In the listing below, locate the line containing "Click the filter" and the line containing "Given: Click the PDF to Text 1.1 title text". Output both of them and every line between, exactly as written, and nothing more.

□ □ □

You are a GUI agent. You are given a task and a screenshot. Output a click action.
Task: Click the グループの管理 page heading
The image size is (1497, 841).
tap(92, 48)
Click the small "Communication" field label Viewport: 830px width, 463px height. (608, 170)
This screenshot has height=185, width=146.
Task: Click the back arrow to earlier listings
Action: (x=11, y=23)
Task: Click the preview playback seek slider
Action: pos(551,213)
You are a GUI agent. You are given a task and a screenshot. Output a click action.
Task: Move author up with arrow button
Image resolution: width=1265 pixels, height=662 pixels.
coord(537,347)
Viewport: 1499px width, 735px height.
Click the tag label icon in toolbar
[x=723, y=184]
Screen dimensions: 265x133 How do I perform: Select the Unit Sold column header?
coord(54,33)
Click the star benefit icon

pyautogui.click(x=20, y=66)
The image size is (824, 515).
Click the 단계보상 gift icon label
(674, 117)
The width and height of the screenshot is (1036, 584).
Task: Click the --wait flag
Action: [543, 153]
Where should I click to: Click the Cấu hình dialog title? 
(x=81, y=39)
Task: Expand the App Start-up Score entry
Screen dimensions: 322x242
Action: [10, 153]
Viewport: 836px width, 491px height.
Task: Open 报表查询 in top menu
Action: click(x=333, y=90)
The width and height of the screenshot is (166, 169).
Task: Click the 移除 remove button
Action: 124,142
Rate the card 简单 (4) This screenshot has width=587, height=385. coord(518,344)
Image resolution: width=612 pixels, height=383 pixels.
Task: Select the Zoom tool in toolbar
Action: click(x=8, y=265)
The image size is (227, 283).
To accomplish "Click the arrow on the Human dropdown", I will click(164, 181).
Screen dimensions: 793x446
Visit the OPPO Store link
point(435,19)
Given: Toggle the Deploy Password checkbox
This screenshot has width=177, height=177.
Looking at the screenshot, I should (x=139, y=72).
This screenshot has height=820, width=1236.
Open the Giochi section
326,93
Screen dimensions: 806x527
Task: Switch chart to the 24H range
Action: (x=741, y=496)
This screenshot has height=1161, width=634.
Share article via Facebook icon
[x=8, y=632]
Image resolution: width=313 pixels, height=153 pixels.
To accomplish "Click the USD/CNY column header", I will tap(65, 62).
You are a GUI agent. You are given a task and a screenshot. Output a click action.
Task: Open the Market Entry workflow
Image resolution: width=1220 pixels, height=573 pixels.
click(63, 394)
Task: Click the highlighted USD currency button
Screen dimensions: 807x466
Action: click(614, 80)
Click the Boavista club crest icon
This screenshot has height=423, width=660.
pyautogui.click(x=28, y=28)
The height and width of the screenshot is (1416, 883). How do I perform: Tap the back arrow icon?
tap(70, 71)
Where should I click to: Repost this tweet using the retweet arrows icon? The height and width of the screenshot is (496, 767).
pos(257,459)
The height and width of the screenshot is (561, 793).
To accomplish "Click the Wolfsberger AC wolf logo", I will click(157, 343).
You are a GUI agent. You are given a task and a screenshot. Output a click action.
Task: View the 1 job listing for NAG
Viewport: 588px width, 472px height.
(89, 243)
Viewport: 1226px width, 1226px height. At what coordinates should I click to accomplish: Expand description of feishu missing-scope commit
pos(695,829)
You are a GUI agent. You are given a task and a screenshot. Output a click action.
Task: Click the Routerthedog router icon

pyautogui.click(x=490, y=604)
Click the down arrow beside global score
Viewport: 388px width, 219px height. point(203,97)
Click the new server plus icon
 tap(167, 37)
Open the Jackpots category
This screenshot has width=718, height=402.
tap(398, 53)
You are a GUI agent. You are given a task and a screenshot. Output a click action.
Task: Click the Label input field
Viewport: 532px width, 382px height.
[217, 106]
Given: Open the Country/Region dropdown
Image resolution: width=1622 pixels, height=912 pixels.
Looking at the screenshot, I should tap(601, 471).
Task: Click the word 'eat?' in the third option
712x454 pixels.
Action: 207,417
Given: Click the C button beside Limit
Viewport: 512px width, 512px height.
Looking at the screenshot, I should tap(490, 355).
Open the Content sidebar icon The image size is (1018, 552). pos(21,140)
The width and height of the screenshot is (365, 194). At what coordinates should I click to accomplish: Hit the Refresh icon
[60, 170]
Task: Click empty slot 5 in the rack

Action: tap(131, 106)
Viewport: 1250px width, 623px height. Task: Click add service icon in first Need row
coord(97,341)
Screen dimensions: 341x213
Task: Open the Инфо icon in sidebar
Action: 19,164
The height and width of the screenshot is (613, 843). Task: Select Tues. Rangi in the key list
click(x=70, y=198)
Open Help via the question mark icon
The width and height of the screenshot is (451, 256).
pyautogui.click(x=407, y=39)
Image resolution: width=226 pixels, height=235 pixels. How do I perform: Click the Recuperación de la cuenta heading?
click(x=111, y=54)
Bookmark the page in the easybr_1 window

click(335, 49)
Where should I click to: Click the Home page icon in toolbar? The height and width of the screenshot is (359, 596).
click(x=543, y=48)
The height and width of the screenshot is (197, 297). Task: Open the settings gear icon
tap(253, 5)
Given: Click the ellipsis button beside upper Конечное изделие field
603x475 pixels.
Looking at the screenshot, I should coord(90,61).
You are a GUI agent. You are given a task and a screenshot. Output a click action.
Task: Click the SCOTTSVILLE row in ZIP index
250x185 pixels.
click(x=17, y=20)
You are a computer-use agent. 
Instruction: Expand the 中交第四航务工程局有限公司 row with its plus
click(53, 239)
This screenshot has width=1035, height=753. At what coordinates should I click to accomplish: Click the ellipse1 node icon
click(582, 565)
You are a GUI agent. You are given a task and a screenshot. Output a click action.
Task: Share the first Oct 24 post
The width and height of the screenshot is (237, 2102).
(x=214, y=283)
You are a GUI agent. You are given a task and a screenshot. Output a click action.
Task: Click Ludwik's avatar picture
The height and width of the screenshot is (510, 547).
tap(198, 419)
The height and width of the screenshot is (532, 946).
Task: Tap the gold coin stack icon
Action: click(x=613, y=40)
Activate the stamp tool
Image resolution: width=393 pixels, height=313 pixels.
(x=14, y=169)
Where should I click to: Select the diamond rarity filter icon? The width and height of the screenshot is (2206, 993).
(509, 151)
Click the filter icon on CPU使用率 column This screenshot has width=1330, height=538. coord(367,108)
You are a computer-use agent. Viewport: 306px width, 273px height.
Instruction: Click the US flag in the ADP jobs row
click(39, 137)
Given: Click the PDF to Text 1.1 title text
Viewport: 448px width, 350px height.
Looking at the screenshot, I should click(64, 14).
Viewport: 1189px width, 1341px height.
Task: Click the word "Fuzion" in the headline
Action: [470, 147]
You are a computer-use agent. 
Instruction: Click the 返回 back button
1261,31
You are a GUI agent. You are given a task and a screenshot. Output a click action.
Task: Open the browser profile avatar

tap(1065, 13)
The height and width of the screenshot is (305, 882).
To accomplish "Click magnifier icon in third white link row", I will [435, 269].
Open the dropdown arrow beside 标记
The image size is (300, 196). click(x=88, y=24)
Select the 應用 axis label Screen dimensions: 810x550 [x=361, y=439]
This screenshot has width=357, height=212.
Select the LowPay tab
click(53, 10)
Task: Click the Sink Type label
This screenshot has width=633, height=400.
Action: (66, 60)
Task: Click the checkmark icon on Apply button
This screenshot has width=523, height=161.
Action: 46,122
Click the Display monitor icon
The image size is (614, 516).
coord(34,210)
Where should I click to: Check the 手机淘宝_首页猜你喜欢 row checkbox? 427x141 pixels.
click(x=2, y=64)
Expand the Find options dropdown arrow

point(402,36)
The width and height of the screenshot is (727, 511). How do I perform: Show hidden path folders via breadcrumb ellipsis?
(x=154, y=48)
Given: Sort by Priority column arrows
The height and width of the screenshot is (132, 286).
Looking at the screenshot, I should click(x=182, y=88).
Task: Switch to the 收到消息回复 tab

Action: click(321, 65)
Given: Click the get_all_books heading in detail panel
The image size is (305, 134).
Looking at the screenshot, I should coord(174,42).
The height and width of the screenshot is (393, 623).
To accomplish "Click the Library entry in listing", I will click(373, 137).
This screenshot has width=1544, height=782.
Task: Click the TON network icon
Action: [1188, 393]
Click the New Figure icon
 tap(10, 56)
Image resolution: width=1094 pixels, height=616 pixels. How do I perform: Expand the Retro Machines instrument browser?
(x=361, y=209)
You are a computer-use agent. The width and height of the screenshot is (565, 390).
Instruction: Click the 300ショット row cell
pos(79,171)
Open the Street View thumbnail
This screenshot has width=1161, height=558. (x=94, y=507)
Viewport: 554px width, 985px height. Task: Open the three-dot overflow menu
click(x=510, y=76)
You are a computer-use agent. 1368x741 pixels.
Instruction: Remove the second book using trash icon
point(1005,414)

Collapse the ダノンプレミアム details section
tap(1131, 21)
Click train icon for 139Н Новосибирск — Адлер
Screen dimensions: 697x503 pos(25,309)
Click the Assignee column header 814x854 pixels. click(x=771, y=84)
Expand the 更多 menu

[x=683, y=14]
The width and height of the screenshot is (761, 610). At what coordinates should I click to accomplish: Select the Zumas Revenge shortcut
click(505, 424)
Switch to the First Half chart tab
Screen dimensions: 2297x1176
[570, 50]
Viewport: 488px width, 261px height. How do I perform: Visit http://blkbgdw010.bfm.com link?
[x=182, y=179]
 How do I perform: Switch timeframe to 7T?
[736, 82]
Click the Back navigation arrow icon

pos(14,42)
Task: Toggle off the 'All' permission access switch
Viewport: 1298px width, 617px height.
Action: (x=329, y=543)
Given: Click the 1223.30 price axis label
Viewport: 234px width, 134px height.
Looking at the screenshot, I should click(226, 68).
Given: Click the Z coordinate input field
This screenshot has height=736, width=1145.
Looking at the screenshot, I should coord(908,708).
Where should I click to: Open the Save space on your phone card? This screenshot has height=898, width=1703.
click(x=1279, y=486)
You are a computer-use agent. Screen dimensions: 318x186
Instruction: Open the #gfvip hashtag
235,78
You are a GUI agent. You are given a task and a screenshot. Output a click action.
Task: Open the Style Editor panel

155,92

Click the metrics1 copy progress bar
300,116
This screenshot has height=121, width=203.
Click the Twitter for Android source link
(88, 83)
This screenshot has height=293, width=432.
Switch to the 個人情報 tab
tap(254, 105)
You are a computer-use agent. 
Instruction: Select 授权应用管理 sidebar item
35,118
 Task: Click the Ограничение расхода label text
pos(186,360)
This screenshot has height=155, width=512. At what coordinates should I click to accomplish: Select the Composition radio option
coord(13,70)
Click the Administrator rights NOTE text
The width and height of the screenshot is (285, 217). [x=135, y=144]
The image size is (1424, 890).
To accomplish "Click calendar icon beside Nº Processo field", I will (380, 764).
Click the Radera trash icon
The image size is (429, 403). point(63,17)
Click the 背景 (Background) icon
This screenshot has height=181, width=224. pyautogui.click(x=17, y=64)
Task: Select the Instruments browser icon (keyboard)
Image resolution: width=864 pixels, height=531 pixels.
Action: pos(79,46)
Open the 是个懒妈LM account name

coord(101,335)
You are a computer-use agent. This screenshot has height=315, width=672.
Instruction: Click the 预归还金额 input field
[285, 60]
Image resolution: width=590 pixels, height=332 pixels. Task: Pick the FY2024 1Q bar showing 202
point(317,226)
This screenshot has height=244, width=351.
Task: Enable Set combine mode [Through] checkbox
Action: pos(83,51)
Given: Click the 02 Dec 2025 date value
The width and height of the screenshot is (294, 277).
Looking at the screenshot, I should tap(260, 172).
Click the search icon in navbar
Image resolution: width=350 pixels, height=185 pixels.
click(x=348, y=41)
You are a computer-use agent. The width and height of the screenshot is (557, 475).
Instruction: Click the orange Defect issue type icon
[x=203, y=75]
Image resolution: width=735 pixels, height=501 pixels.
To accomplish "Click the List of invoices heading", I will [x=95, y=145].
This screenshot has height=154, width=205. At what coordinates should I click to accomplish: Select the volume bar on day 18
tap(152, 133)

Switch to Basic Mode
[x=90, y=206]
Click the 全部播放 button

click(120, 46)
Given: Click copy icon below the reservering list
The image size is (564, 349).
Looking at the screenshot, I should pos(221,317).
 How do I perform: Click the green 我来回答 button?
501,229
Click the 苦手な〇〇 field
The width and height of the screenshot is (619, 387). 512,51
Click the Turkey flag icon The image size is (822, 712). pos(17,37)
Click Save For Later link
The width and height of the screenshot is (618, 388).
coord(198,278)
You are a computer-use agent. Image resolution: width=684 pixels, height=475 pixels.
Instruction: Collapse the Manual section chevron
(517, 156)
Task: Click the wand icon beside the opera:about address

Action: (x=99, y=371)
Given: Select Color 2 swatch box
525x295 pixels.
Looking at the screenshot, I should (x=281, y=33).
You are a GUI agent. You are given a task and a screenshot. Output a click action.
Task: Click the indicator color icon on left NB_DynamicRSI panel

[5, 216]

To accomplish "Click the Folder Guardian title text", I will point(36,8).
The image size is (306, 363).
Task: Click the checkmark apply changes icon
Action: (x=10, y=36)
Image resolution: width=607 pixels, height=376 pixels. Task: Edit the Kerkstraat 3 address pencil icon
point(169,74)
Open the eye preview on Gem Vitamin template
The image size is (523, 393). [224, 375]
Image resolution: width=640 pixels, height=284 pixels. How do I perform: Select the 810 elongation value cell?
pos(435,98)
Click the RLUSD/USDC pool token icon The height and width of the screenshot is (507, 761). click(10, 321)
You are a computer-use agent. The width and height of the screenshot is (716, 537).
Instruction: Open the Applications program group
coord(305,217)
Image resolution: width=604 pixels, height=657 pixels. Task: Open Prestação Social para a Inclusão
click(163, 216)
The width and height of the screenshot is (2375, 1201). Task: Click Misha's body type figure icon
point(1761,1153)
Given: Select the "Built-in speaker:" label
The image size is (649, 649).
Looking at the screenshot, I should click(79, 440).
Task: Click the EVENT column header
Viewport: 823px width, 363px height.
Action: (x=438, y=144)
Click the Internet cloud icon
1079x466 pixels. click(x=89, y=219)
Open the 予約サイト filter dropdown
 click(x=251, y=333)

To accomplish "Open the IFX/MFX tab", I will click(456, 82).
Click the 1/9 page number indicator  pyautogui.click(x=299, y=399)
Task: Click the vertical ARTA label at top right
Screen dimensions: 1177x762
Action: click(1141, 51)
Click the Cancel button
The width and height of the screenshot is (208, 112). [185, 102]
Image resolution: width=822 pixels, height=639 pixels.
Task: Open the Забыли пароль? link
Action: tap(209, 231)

□ □ □

Result below
Click the filter icon on CPU使用率 column This screenshot has width=1330, height=538. coord(367,108)
You are a computer-use agent. Viewport: 306px width, 273px height.
Instruction: Click the US flag in the ADP jobs row
click(39, 137)
Given: Click the PDF to Text 1.1 title text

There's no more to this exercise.